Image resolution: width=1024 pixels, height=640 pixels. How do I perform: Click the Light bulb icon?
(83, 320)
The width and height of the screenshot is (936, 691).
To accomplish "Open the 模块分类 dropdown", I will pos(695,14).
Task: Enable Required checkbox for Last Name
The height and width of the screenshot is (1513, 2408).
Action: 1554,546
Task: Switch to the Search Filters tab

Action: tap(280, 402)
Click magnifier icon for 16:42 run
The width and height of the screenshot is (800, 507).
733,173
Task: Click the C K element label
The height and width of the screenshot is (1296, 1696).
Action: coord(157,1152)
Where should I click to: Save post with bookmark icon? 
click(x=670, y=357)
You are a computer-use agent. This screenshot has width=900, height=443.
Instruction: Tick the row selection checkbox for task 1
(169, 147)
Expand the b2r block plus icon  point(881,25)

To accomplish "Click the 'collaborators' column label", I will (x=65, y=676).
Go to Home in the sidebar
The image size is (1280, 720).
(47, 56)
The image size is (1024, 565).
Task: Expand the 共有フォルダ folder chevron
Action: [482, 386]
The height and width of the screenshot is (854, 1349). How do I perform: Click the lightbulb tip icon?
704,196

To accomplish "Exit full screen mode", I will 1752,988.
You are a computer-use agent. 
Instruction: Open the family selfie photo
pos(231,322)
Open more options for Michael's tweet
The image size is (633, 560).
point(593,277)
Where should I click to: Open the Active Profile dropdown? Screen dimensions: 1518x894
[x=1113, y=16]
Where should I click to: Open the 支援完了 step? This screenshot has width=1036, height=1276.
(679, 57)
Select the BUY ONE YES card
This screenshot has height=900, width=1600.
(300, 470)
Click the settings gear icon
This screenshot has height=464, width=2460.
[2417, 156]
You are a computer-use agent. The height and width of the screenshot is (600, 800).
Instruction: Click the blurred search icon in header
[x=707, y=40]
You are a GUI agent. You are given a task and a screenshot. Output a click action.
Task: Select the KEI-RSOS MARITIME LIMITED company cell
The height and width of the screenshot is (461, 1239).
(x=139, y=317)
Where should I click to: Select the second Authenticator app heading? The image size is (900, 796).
···
**What to do**
Set out the listing above as a Markdown table with the columns No. and Entry, giving each line its own numbered row and skipping the blank lines.

**Finished task**
| No. | Entry |
|---|---|
| 1 | Image resolution: width=1024 pixels, height=640 pixels. How do I perform: Click the Light bulb icon? |
| 2 | (83, 320) |
| 3 | The width and height of the screenshot is (936, 691). |
| 4 | To accomplish "Open the 模块分类 dropdown", I will pos(695,14). |
| 5 | Task: Enable Required checkbox for Last Name |
| 6 | The height and width of the screenshot is (1513, 2408). |
| 7 | Action: 1554,546 |
| 8 | Task: Switch to the Search Filters tab |
| 9 | Action: tap(280, 402) |
| 10 | Click magnifier icon for 16:42 run |
| 11 | The width and height of the screenshot is (800, 507). |
| 12 | 733,173 |
| 13 | Task: Click the C K element label |
| 14 | The height and width of the screenshot is (1296, 1696). |
| 15 | Action: coord(157,1152) |
| 16 | Where should I click to: Save post with bookmark icon?  |
| 17 | click(x=670, y=357) |
| 18 | You are a computer-use agent. This screenshot has width=900, height=443. |
| 19 | Instruction: Tick the row selection checkbox for task 1 |
| 20 | (169, 147) |
| 21 | Expand the b2r block plus icon  point(881,25) |
| 22 | To accomplish "Click the 'collaborators' column label", I will (x=65, y=676). |
| 23 | Go to Home in the sidebar |
| 24 | The image size is (1280, 720). |
| 25 | (47, 56) |
| 26 | The image size is (1024, 565). |
| 27 | Task: Expand the 共有フォルダ folder chevron |
| 28 | Action: [482, 386] |
| 29 | The height and width of the screenshot is (854, 1349). How do I perform: Click the lightbulb tip icon? |
| 30 | 704,196 |
| 31 | To accomplish "Exit full screen mode", I will 1752,988. |
| 32 | You are a computer-use agent.  |
| 33 | Instruction: Open the family selfie photo |
| 34 | pos(231,322) |
| 35 | Open more options for Michael's tweet |
| 36 | The image size is (633, 560). |
| 37 | point(593,277) |
| 38 | Where should I click to: Open the Active Profile dropdown? Screen dimensions: 1518x894 |
| 39 | [x=1113, y=16] |
| 40 | Where should I click to: Open the 支援完了 step? This screenshot has width=1036, height=1276. |
| 41 | (679, 57) |
| 42 | Select the BUY ONE YES card |
| 43 | This screenshot has height=900, width=1600. |
| 44 | (300, 470) |
| 45 | Click the settings gear icon |
| 46 | This screenshot has height=464, width=2460. |
| 47 | [2417, 156] |
| 48 | You are a computer-use agent. The height and width of the screenshot is (600, 800). |
| 49 | Instruction: Click the blurred search icon in header |
| 50 | [x=707, y=40] |
| 51 | You are a GUI agent. You are given a task and a screenshot. Output a click action. |
| 52 | Task: Select the KEI-RSOS MARITIME LIMITED company cell |
| 53 | The height and width of the screenshot is (461, 1239). |
| 54 | (x=139, y=317) |
| 55 | Where should I click to: Select the second Authenticator app heading? The image size is (900, 796). |